June 14, 2011

In other words, “free,” as translated from the modern cant, means “serving the state, not the citizen, and therefore being more expensive and less efficient than it otherwise would be.”

The fact that medical care can be used as an instrument of tyranny has been demonstrated by every unsavory modern state, not least by Nazi Germany. Firm believers in state medicine, the Nazis showed how it could be used for crowd control. Like our bureaucrats today, they emphasized prevention, with proper nutrition featuring prominently in their health propaganda. Every German had a duty, according to the Nazis, to look after himself in order to prolong the state-serving part of his life.

Likewise, in today’s state medicine, the need to relieve pressures on the state’s purse can be neatly converted into nannying. Conditioned to accept the state’s dictates, Europeans don’t cringe upon hearing from yet another health official yet another admonishment on their dietary habits.
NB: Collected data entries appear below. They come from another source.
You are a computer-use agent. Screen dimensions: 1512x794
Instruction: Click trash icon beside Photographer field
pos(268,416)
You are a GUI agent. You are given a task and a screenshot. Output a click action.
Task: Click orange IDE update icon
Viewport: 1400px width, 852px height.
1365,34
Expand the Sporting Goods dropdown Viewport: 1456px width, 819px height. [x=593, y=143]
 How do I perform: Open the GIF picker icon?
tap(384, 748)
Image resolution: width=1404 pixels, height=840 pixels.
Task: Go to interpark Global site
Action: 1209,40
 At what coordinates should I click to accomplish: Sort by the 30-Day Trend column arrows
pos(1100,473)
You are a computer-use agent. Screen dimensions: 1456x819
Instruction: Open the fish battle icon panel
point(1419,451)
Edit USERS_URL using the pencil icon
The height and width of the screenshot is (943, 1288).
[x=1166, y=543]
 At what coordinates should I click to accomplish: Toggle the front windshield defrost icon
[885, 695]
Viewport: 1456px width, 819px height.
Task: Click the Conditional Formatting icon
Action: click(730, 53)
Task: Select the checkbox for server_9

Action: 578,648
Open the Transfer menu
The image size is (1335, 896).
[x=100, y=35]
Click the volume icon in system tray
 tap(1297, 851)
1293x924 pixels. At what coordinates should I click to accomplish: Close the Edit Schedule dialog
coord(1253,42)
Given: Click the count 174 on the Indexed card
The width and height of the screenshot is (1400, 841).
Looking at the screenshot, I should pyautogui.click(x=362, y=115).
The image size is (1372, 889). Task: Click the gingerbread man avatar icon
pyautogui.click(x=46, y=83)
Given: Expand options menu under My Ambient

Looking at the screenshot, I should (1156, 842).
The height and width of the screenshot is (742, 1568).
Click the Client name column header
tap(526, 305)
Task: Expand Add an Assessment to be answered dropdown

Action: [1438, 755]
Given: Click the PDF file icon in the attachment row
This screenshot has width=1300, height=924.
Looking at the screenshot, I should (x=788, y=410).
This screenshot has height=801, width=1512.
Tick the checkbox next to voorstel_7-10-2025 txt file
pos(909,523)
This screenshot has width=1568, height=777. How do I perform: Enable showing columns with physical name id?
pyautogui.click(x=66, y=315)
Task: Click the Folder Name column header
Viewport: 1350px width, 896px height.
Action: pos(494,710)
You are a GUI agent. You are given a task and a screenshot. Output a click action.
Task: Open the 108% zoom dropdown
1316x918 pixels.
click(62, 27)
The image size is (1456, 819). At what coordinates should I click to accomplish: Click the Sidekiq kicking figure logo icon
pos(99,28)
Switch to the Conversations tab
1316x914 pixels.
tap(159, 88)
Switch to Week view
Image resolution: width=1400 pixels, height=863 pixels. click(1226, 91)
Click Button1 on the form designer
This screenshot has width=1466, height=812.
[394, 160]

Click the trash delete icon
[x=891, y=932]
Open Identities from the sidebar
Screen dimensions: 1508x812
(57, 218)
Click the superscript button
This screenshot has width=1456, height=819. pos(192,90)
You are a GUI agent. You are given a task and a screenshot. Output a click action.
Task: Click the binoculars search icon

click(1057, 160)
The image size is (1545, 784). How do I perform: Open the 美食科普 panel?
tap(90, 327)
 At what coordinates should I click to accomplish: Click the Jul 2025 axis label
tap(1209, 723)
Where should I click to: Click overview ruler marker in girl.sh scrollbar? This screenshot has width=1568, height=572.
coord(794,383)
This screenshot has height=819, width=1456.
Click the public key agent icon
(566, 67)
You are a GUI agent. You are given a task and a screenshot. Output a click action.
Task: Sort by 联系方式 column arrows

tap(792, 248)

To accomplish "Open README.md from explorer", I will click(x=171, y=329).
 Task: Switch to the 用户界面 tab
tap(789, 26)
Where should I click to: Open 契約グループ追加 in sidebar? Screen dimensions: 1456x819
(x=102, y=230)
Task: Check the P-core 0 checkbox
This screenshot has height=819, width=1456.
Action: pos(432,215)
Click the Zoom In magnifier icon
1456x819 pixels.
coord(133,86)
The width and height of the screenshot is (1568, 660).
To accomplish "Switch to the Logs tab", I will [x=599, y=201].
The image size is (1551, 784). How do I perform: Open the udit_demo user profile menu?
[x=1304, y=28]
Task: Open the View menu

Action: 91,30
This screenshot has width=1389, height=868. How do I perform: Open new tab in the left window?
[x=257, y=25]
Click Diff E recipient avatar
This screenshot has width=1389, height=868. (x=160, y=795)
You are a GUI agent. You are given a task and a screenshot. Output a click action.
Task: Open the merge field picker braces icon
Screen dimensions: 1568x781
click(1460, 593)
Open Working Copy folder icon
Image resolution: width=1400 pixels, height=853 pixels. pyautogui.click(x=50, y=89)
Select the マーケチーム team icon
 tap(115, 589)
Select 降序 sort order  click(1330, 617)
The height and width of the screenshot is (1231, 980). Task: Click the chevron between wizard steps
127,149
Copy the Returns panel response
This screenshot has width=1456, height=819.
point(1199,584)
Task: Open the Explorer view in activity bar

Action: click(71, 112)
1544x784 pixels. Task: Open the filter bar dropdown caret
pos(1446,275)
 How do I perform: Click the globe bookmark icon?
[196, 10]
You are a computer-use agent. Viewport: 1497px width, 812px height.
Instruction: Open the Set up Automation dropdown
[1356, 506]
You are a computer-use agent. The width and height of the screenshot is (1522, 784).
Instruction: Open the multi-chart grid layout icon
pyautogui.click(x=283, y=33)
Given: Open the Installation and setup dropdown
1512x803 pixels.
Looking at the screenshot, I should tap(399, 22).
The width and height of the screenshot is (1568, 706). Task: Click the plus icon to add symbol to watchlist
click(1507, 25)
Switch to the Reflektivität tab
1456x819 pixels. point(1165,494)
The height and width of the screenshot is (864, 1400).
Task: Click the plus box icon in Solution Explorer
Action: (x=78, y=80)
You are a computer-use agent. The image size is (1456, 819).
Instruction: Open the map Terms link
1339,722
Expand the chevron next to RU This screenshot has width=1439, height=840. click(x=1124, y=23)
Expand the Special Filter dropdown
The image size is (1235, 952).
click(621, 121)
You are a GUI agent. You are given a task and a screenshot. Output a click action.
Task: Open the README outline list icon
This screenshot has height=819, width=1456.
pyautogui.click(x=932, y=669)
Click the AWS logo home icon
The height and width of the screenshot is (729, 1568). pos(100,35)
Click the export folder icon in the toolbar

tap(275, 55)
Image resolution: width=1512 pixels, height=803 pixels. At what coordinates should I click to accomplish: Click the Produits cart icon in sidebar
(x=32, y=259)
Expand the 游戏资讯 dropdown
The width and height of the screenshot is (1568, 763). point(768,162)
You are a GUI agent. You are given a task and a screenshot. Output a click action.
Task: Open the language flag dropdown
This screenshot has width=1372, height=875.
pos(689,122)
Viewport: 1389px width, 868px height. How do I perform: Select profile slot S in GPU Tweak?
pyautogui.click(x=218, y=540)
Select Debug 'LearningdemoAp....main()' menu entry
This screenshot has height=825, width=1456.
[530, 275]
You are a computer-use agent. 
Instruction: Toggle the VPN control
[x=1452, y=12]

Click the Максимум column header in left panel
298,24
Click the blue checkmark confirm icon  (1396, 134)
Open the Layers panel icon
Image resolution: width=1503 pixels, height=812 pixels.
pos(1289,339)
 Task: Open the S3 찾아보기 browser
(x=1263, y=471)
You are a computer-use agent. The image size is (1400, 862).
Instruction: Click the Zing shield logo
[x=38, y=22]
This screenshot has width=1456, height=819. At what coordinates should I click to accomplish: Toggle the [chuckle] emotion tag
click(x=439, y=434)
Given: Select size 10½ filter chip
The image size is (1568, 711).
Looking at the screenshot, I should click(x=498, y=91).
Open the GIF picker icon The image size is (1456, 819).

The Nazis waged an anti-smoking campaign that would be the envy of today’s EU or USA. Like today’s bureaucrats, the Nazis promoted vegetarianism (practiced by Hitler, Hess, and many others) and opposed medical experiments on animals. Since the Nazis were godless, animals to them weren’t principally different from humans and were in fact superior to some. Hitler seemed to love his German Shepherd Blondi more than any woman in his life. In today’s Britain, veterinary medicine seems to be organized considerably better than human care.

Nazi physicians were also involved in less benign pastimes such as eugenics and enforced euthanasia. It’s comforting to observe how medicine in today’s West is inching in the same direction. With its abject submission to state power, euthanasia is custom-made for the modern world. One cannot open the papers these days without reading a thinly veiled lament about the burden an aging population places on state medicine’s fragile shoulders. Euthanasia is steadily moving toward the forefront of potential remedies.

At present, the Swiss permit euthanasia as an expensive optional service, but the time may not be far away when our governments will make it compulsory. This is a paradox, for the government’s tireless propaganda of healthier “lifestyles,” coupled with advances in pharmaceuticals and hygiene, is designed to help people live longer. This creates yet another vicious circle of modernity: The state uses medicine to increase its own power but also hurts itself by engendering a multitude of wrinkly freeloaders who do nothing but sap the state’s resources.

The British, who are unhappy about the potentially deadly waiting lists at hospitals caused by a chronic shortage of hospital beds, miss the point. State medicine doesn’t need hospital beds to achieve its principal objective: power over people’s lives.

To make this point, NHS hospitals shed medical jobs while swelling their staffs with administrative personnel bearing New Age titles such as Director of Diversity. The numbers are telling: St. George’s Hospital in Tooting has sacked 500 jobs, while London’s venerable St. Bartholomew’s and St. Thomas’s cut 630 jobs between them—with a corresponding reduction of 100 hospital beds.

Unfortunately, even expert critics of the NHS refuse to acknowledge that it’s so inefficient not because it’s run in a flawed way but because it’s based on a flawed idea. Thus, medical care remains free—and extremely dear at the price.